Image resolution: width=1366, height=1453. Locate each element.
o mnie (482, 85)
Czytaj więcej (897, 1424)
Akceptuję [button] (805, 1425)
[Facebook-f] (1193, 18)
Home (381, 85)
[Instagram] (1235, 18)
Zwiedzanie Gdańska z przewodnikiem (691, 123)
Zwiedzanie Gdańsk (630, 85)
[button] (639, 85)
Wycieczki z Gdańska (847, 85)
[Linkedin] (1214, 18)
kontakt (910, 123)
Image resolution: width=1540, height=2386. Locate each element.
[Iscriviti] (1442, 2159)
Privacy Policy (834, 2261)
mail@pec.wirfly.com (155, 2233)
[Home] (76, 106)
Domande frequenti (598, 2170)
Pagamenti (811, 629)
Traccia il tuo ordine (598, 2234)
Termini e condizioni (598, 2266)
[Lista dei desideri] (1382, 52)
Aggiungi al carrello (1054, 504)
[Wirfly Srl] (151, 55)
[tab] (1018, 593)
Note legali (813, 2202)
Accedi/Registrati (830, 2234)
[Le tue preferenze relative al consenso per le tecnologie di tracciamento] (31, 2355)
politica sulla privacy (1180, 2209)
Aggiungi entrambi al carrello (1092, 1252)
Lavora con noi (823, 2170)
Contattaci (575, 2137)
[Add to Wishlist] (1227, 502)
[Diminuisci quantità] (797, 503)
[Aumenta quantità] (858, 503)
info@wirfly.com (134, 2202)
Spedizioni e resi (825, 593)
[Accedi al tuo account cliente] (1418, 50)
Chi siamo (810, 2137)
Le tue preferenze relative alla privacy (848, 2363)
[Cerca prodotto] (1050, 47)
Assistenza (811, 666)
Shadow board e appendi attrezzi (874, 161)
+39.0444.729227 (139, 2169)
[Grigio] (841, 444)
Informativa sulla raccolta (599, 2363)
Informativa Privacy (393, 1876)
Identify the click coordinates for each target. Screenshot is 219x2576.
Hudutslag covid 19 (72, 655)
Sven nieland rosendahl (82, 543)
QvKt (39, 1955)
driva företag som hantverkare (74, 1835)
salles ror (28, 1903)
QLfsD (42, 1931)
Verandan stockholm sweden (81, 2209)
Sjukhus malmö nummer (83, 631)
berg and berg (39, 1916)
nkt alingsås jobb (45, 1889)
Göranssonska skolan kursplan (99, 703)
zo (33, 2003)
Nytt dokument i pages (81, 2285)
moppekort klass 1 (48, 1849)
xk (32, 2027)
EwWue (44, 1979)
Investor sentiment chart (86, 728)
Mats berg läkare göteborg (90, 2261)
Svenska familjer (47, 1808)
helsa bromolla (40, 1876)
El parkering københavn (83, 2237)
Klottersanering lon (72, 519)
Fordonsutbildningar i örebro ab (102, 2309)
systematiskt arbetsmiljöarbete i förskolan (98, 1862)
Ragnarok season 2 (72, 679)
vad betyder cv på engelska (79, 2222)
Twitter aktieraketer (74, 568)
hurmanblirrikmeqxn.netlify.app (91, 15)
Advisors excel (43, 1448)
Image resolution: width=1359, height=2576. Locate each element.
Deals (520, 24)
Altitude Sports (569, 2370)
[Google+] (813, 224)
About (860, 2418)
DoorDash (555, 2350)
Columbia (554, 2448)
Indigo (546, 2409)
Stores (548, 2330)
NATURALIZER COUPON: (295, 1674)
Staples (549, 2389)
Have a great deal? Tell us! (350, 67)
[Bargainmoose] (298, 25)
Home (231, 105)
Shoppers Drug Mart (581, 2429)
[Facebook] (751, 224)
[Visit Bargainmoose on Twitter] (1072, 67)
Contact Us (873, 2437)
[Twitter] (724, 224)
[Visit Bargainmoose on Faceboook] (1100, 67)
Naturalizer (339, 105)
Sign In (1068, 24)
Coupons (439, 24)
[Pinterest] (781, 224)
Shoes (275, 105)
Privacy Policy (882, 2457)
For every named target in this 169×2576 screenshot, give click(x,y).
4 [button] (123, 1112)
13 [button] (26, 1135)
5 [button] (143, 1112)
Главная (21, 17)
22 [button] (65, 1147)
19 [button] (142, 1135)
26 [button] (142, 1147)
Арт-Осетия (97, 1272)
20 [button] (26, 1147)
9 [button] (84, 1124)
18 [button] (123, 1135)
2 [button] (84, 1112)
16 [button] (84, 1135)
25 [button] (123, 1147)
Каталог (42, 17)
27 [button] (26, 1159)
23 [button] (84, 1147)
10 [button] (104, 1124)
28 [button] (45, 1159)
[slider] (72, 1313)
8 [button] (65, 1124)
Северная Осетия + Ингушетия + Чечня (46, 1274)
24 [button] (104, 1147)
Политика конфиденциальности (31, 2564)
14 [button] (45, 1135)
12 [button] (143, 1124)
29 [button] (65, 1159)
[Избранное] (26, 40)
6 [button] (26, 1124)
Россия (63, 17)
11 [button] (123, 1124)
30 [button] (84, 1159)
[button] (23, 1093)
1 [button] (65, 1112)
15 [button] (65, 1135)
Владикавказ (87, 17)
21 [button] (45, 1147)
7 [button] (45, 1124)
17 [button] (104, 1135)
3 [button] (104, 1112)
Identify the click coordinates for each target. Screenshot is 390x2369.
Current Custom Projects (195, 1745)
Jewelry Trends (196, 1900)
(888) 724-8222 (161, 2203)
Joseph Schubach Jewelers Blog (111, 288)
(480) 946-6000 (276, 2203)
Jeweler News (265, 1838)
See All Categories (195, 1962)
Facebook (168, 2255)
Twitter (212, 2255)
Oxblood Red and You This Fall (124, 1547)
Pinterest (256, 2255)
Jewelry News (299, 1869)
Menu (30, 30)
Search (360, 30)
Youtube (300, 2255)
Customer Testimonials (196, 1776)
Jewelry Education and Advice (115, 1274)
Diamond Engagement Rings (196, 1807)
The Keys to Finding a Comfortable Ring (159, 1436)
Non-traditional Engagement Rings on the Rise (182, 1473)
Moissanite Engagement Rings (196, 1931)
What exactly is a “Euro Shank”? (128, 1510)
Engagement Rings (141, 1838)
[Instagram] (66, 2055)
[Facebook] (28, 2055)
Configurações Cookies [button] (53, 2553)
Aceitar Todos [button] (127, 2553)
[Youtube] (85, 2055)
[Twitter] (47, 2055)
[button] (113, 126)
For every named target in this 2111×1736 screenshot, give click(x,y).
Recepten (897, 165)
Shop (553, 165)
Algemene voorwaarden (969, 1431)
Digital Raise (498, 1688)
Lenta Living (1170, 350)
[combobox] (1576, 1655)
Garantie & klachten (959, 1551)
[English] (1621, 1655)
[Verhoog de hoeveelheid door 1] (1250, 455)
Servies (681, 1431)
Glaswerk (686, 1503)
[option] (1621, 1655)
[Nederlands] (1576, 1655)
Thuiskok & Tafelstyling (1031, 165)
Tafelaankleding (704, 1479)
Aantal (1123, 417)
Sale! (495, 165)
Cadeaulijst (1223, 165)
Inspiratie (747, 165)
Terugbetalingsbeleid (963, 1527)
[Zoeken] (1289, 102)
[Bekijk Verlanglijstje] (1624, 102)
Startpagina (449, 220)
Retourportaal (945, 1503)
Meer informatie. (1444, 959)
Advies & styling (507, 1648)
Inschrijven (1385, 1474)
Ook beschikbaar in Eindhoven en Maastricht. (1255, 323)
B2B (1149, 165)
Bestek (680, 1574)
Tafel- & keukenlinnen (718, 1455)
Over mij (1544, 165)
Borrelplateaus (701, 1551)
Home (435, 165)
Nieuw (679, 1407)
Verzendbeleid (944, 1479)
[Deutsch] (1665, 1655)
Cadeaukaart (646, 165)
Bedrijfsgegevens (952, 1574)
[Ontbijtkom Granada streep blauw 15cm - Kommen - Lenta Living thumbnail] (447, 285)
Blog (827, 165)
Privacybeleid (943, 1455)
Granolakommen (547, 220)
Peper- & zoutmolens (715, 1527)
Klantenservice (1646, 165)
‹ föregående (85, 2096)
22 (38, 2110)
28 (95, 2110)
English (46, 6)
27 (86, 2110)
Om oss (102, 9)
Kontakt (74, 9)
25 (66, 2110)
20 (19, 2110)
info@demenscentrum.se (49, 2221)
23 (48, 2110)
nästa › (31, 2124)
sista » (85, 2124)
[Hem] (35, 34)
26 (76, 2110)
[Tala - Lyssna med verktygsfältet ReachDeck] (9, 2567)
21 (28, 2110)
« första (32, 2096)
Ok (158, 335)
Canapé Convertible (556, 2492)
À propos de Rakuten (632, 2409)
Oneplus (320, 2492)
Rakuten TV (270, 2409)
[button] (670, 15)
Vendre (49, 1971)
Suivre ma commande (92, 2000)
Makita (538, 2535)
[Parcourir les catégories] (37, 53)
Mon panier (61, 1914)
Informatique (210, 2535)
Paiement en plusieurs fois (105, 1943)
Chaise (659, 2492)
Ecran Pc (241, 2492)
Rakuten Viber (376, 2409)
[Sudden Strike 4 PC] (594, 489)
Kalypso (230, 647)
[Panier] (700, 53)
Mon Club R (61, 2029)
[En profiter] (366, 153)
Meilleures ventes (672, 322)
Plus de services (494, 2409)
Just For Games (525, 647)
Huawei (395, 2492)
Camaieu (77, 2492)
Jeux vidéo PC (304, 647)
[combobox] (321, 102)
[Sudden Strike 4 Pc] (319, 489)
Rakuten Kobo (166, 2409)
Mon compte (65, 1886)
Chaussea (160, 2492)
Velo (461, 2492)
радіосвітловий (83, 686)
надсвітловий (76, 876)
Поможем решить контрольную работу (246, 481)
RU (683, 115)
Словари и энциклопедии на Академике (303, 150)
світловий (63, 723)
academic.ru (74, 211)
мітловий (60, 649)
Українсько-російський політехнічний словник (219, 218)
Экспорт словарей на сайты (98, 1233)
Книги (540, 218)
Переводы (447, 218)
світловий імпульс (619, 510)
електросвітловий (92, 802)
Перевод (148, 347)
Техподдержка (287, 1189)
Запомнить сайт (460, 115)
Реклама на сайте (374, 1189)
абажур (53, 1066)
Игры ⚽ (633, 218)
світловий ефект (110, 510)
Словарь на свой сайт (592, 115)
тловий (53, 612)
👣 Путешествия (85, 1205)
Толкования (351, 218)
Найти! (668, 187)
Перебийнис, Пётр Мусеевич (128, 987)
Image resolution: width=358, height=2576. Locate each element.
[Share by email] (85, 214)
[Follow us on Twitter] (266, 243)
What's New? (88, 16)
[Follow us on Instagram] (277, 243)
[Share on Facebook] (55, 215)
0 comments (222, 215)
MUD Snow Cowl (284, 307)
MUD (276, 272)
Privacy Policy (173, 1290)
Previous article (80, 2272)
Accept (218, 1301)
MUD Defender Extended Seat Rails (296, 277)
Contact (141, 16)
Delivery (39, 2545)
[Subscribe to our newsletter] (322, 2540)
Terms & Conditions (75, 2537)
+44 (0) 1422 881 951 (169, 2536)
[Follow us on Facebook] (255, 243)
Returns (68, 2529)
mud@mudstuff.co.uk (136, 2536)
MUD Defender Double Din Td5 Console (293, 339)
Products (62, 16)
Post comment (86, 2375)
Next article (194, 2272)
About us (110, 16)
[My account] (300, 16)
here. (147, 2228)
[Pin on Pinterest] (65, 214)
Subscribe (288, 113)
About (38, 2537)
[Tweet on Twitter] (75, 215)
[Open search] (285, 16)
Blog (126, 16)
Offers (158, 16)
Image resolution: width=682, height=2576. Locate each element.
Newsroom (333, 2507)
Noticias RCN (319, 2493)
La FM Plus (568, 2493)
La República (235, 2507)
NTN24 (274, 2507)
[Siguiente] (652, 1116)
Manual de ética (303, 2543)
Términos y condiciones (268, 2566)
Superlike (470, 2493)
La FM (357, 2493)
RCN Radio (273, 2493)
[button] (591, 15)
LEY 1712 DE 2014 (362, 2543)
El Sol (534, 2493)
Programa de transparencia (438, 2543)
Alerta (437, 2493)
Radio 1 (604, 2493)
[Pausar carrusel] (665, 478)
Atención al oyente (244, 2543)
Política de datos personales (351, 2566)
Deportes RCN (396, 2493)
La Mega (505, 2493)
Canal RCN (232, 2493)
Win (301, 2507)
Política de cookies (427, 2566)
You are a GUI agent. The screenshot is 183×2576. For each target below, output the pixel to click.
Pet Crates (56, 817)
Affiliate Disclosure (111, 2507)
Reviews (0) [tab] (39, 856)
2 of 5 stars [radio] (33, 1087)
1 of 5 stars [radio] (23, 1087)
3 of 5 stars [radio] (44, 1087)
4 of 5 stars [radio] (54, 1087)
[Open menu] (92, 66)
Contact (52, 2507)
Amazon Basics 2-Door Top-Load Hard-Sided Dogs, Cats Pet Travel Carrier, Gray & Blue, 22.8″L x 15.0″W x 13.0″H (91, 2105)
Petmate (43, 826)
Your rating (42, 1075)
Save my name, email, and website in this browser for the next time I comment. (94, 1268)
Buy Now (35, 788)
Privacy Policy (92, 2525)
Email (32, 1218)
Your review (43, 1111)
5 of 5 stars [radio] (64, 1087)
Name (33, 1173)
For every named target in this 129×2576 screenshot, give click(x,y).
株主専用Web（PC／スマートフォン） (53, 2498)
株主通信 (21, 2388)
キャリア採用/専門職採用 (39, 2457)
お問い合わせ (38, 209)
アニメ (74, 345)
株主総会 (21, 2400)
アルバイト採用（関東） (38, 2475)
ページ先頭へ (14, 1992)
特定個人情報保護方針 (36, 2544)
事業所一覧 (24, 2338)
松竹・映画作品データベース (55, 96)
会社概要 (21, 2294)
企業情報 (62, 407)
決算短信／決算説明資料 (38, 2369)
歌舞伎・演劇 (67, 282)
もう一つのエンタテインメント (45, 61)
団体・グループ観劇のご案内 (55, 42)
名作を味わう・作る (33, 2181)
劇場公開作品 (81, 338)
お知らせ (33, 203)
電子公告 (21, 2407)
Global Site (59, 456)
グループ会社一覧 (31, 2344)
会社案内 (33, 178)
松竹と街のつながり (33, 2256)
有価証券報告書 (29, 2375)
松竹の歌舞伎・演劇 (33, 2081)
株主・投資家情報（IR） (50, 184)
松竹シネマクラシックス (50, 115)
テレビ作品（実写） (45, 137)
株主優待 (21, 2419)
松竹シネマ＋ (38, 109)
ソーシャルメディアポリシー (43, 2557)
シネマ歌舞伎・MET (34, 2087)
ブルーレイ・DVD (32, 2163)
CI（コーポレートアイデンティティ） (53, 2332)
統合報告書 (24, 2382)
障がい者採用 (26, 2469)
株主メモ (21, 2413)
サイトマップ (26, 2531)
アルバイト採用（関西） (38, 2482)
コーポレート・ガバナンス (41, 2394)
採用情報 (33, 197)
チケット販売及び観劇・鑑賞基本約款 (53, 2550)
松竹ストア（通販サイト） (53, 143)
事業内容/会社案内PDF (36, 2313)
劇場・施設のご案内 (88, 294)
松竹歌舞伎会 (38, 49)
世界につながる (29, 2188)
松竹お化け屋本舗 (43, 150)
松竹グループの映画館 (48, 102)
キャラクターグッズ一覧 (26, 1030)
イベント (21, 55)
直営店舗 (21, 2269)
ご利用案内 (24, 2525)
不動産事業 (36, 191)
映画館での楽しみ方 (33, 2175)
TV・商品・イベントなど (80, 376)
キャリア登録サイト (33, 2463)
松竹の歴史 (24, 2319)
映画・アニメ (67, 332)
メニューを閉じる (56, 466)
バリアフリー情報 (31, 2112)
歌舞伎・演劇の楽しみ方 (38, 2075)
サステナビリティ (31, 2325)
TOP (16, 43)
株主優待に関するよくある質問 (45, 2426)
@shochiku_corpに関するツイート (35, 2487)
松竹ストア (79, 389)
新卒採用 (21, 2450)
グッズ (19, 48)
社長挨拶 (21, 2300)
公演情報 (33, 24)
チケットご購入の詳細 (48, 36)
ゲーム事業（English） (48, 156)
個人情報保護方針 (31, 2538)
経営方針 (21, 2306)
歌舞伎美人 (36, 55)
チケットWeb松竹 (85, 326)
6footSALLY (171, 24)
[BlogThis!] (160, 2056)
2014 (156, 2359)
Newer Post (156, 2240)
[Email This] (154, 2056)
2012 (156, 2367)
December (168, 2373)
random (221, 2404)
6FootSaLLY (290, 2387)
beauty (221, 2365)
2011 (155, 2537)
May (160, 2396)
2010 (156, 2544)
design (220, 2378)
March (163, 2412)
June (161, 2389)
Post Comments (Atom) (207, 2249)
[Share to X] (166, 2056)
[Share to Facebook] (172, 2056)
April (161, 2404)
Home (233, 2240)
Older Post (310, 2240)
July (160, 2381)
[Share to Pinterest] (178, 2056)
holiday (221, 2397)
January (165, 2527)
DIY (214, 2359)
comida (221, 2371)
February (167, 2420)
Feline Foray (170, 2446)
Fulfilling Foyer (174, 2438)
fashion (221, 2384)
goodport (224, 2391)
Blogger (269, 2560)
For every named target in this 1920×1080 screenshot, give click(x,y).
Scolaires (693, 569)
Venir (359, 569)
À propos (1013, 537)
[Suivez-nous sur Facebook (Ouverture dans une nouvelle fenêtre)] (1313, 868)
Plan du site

PROBLEM TO WORK ON:
Reproduce exactly the entries above, limited to the lines from the one with "Deportes RCN (396, 2493)" through the one with "Contact (52, 2507)", both included.

COMPLETED TASK:
Deportes RCN (396, 2493)
La Mega (505, 2493)
Canal RCN (232, 2493)
Win (301, 2507)
Política de cookies (427, 2566)
You are a GUI agent. The screenshot is 183×2576. For each target below, output the pixel to click.
Pet Crates (56, 817)
Affiliate Disclosure (111, 2507)
Reviews (0) [tab] (39, 856)
2 of 5 stars [radio] (33, 1087)
1 of 5 stars [radio] (23, 1087)
3 of 5 stars [radio] (44, 1087)
4 of 5 stars [radio] (54, 1087)
[Open menu] (92, 66)
Contact (52, 2507)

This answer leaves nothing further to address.